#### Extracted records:
════════════════════
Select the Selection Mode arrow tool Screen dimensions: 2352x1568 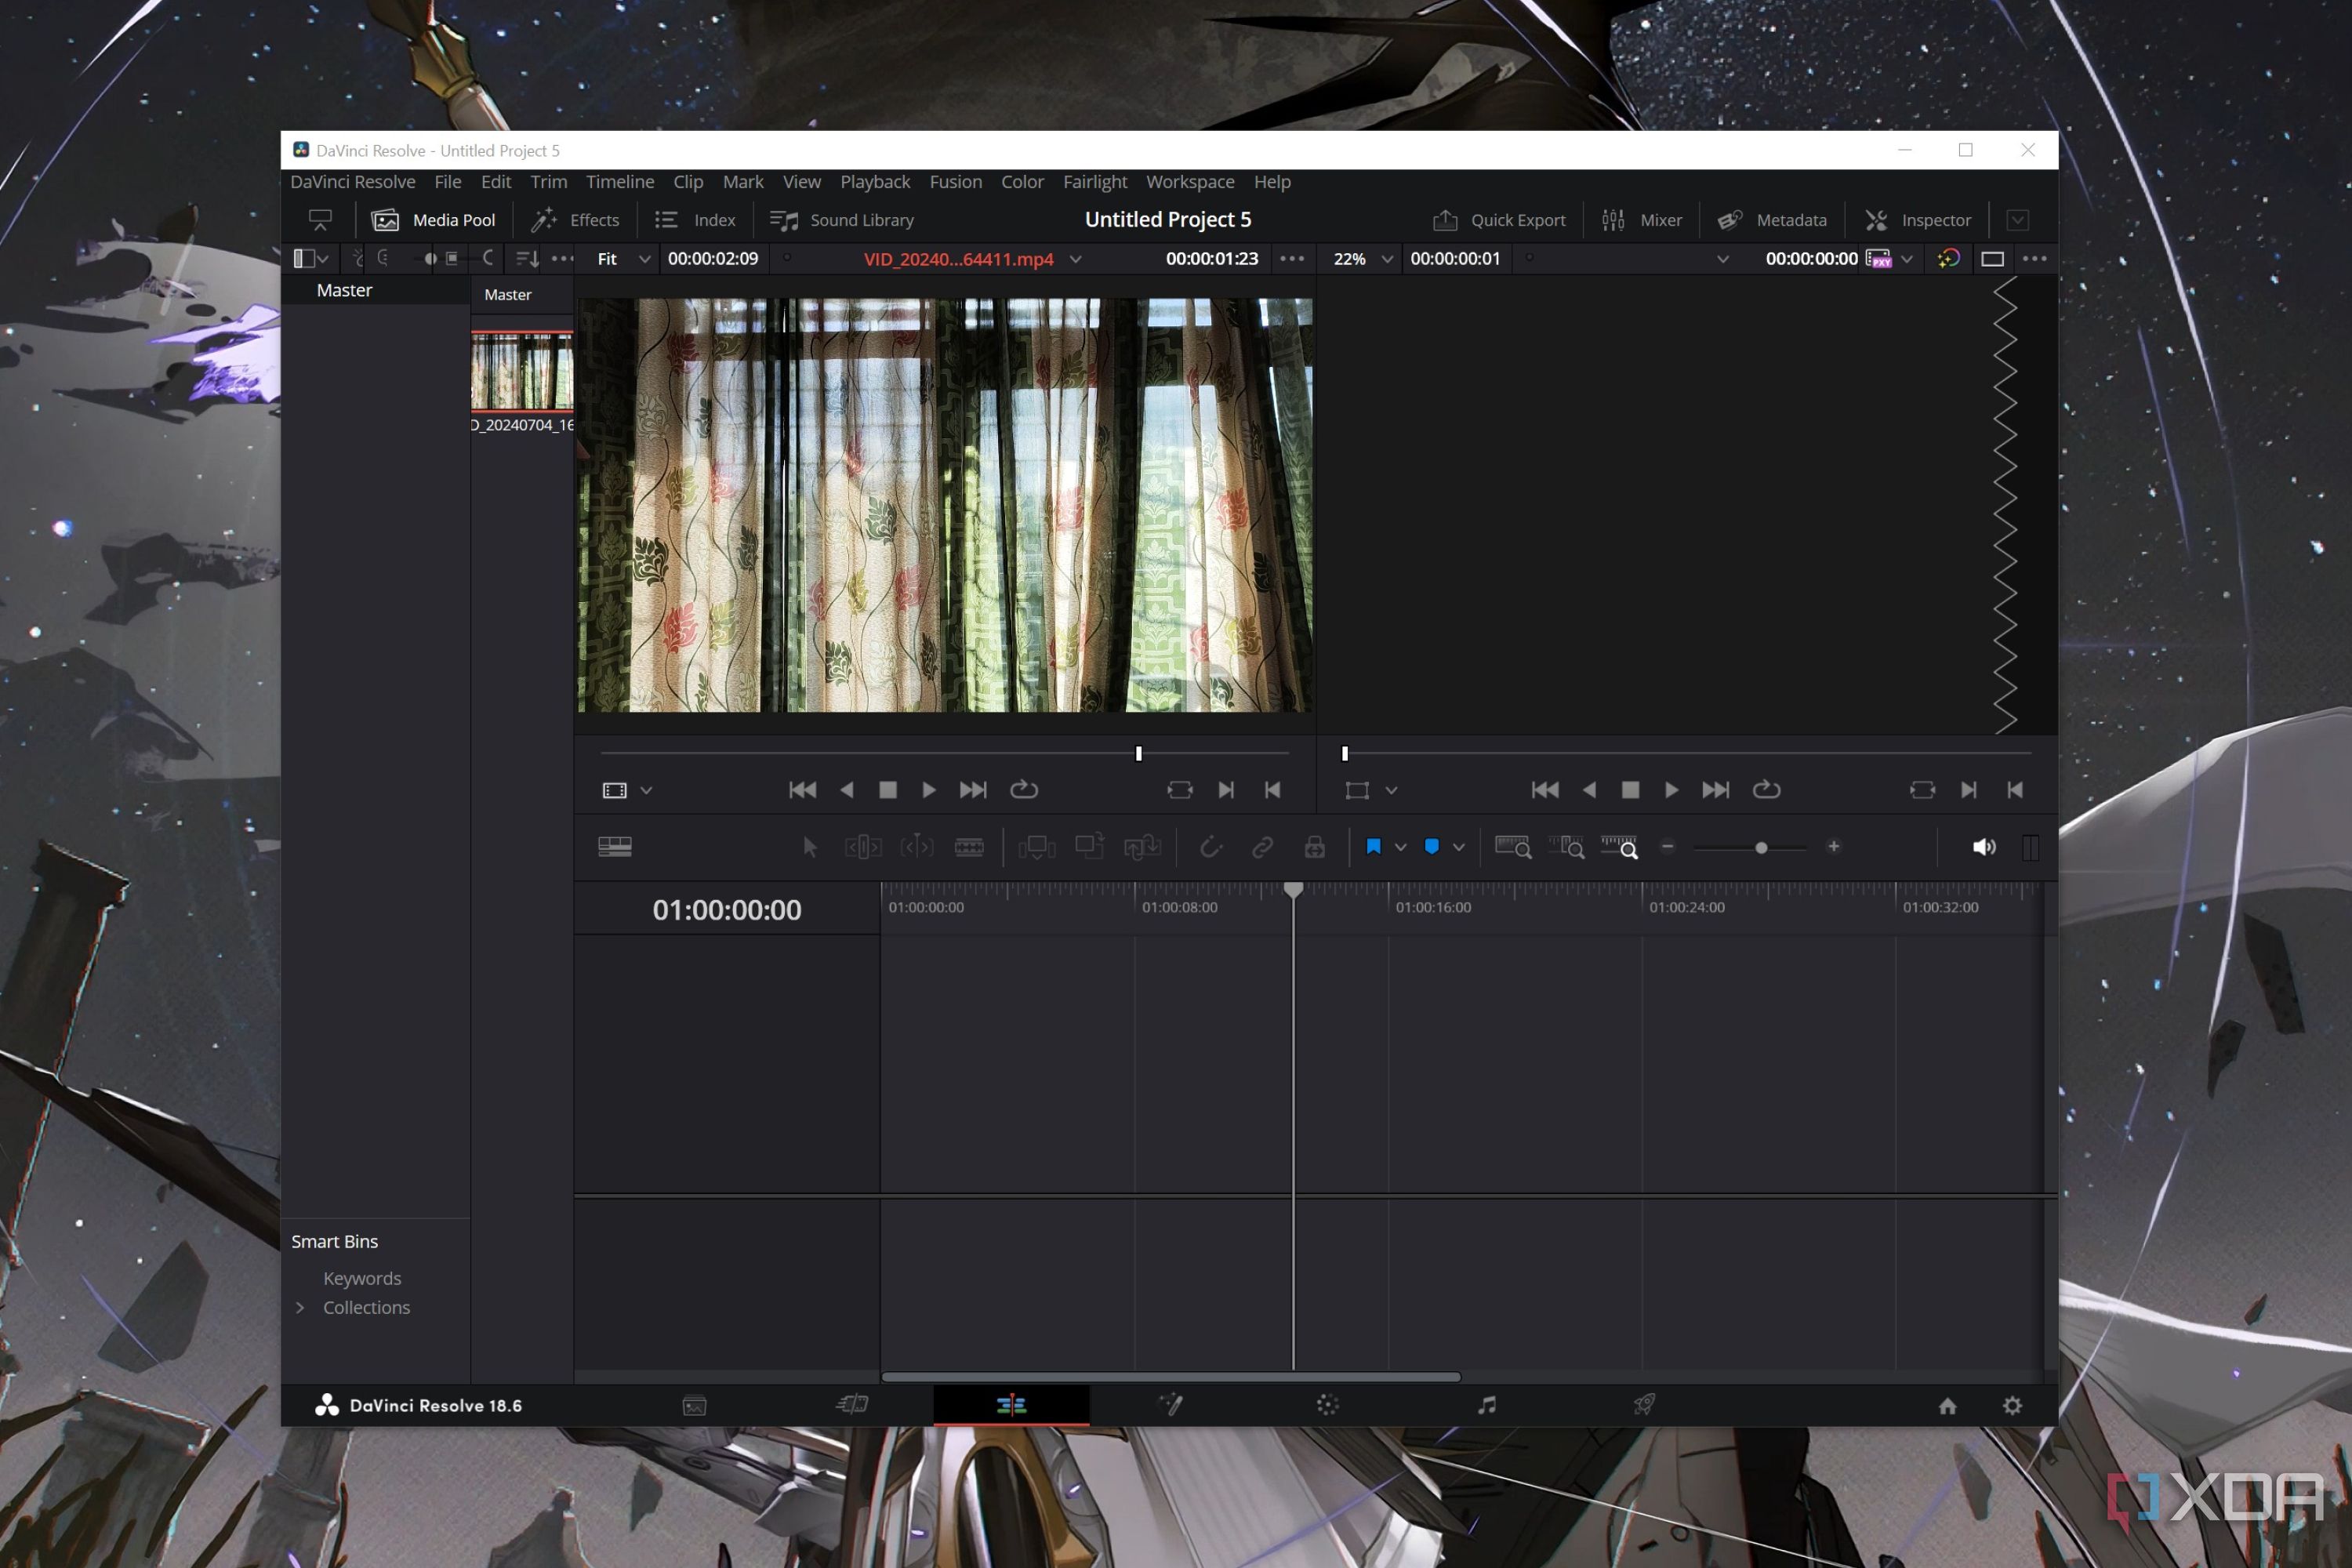tap(810, 847)
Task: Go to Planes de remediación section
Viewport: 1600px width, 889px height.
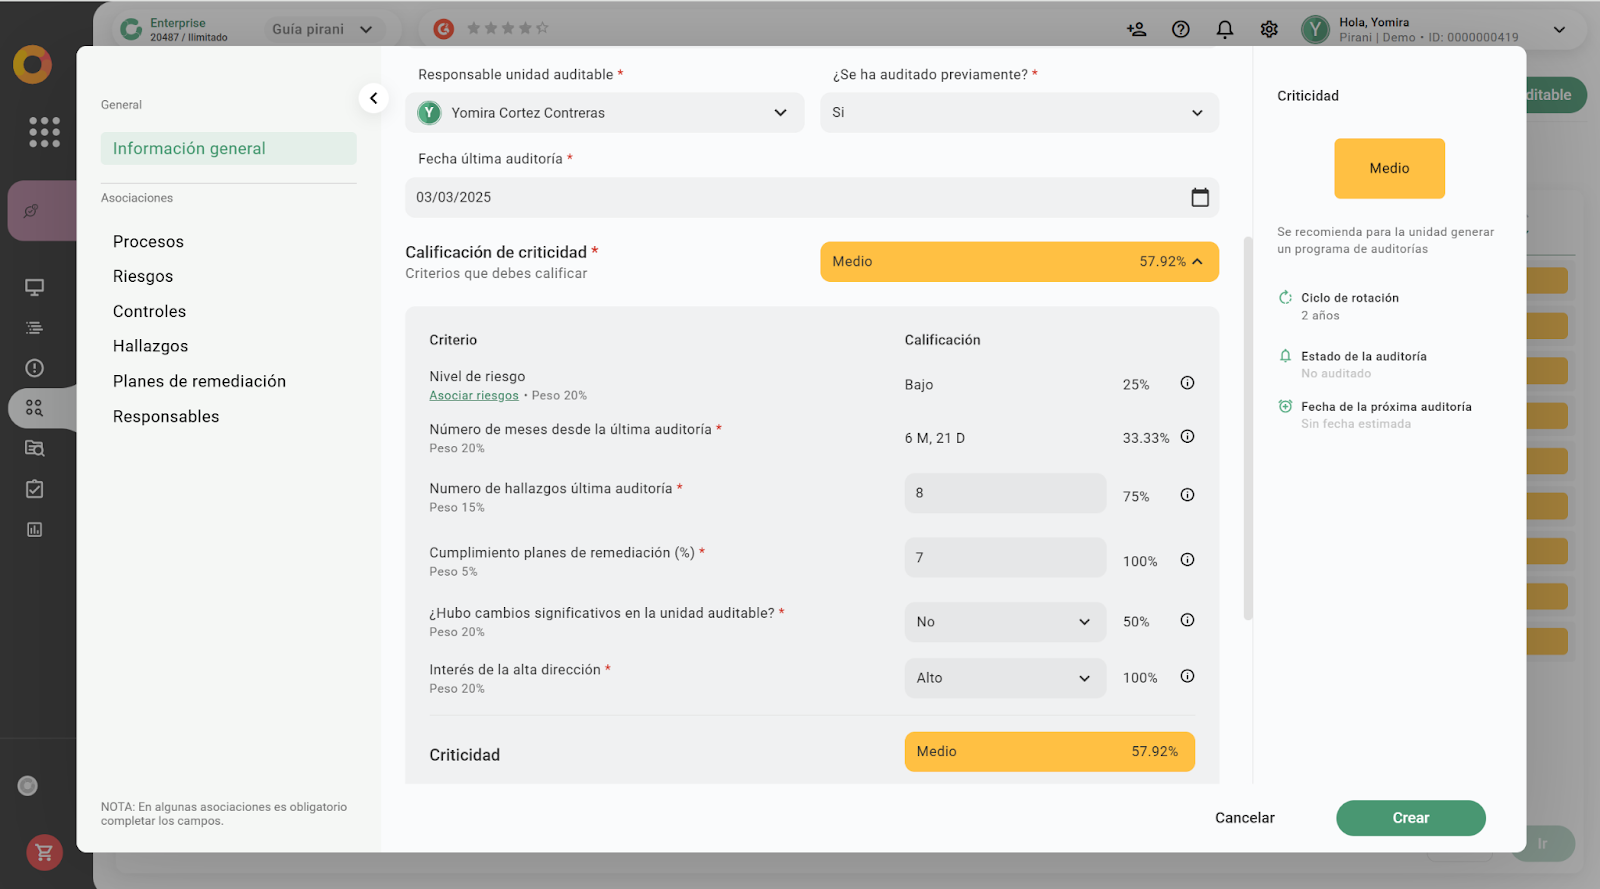Action: pyautogui.click(x=199, y=382)
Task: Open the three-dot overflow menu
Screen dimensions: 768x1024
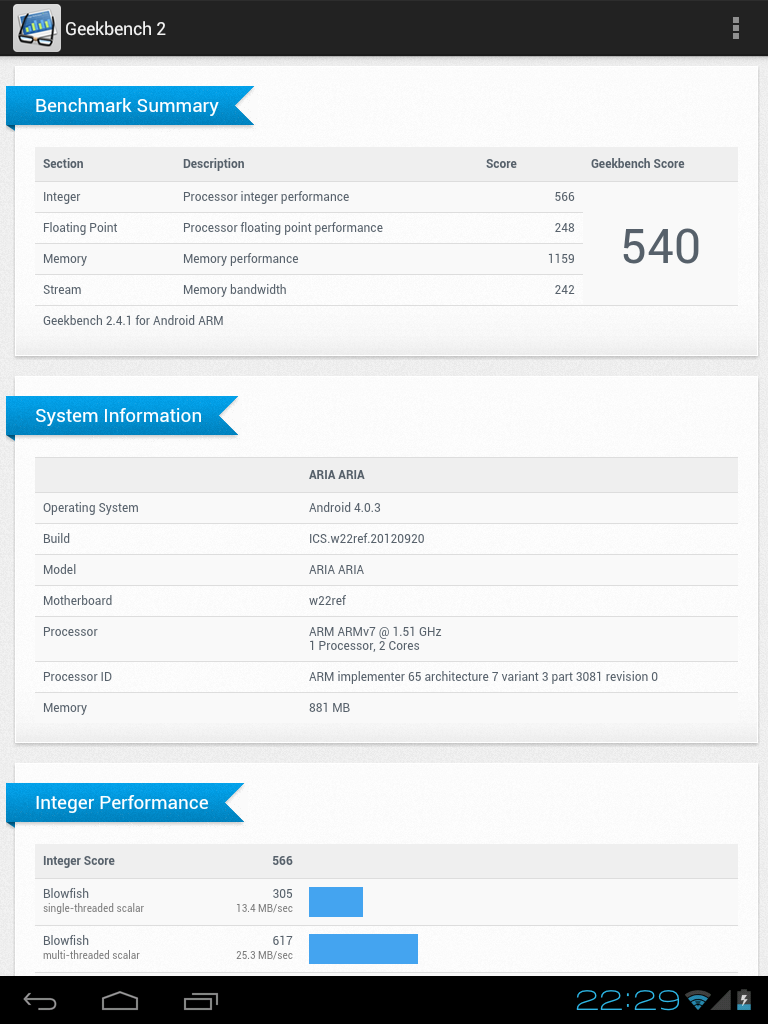Action: (736, 28)
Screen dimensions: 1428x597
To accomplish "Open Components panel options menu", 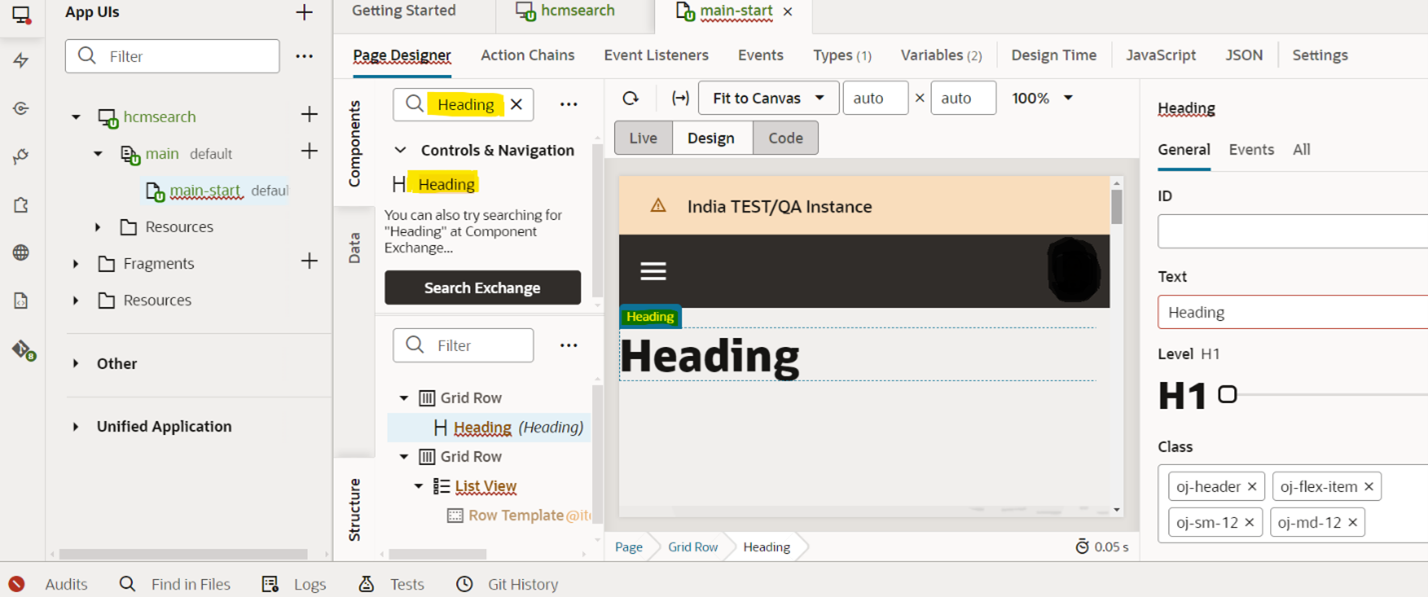I will click(568, 104).

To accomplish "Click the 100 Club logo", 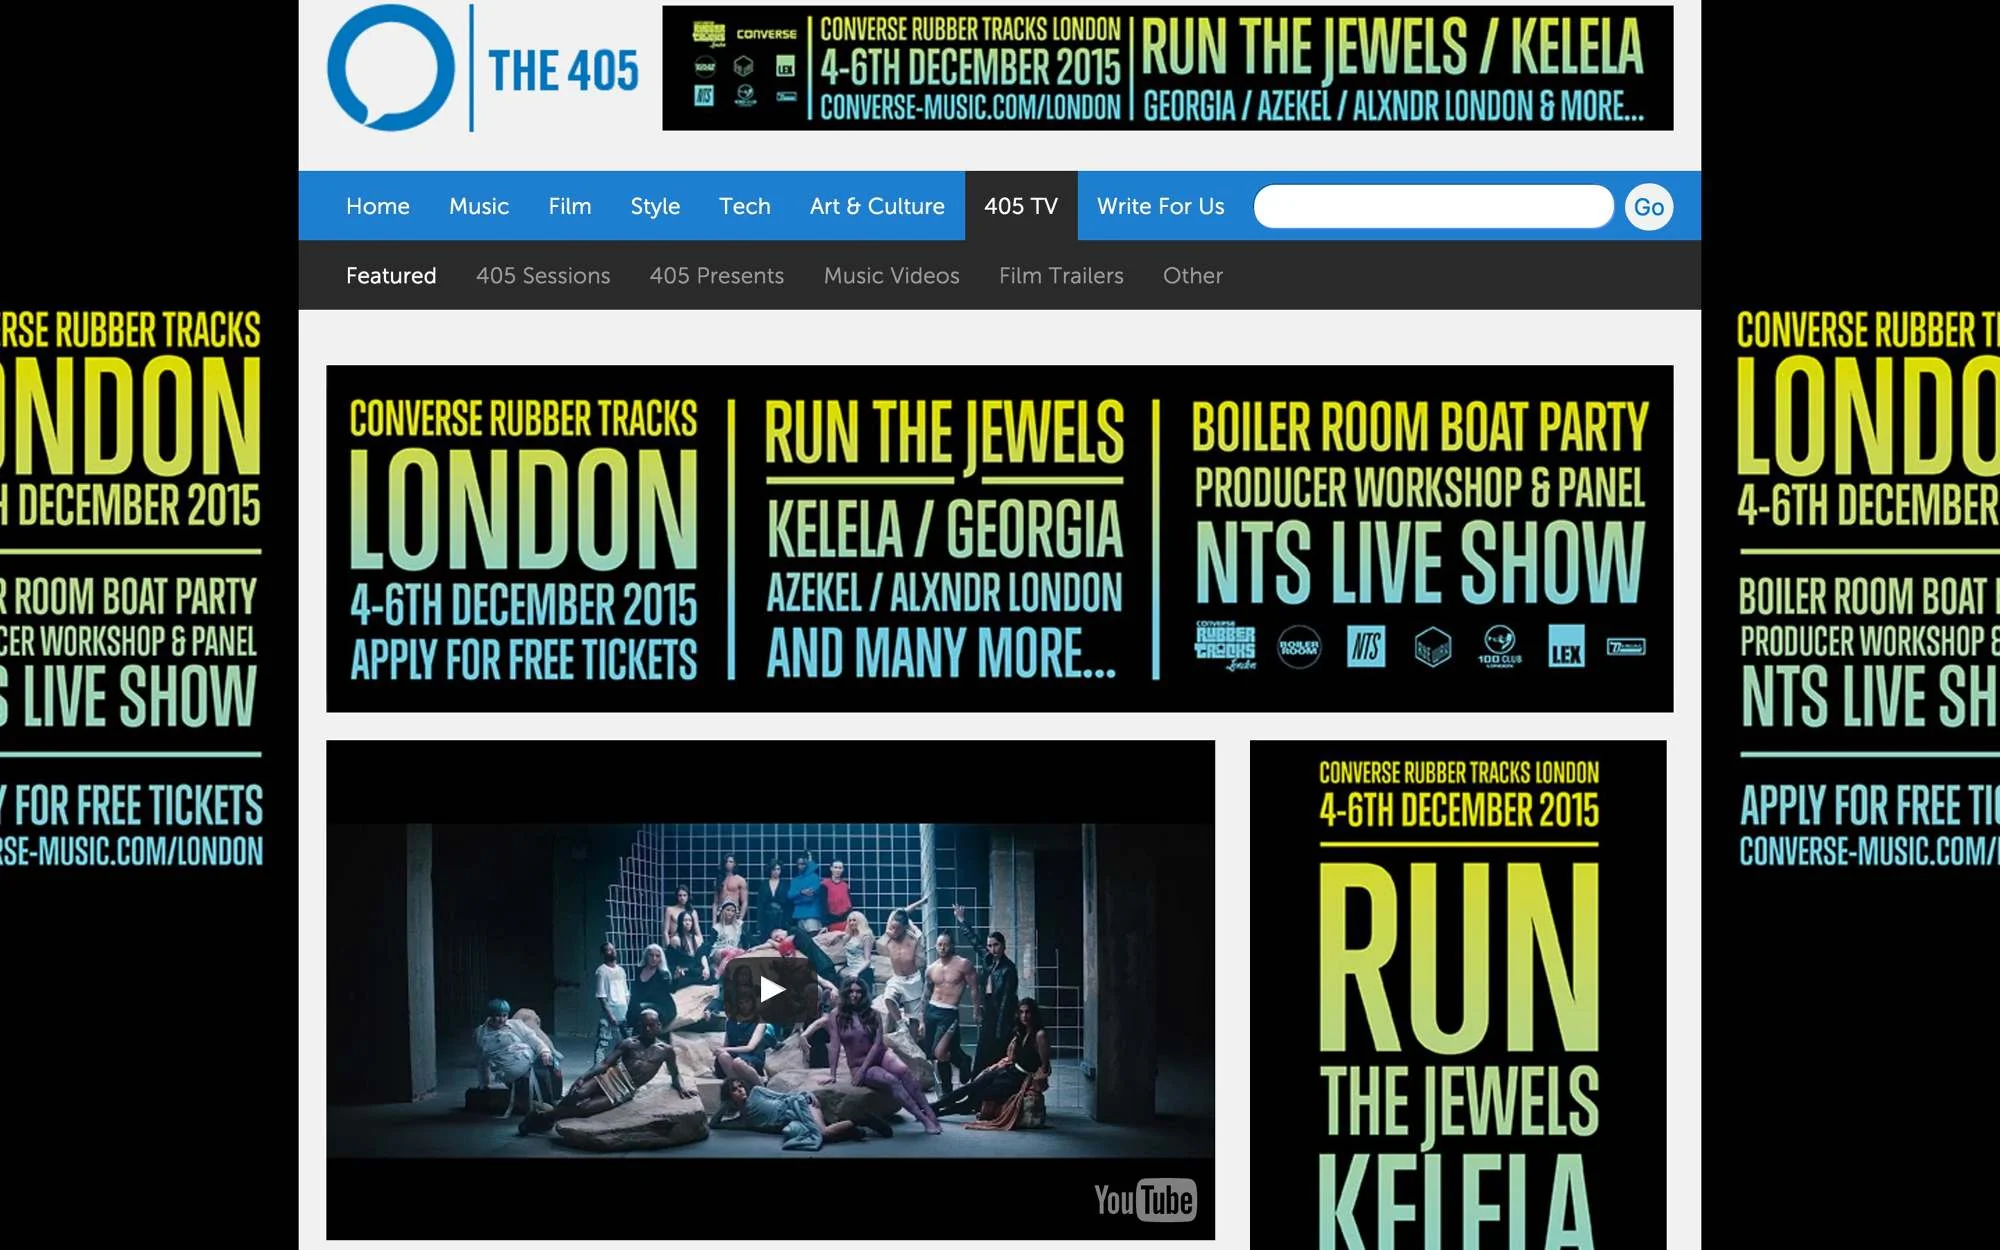I will [1498, 647].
════════════════════
#### GOAL:
Identify each line in the data that contains the string "Task", and copy every such line.

#### THE ANSWER:
Task: Go to Planes de remediación section
Task: Open the three-dot overflow menu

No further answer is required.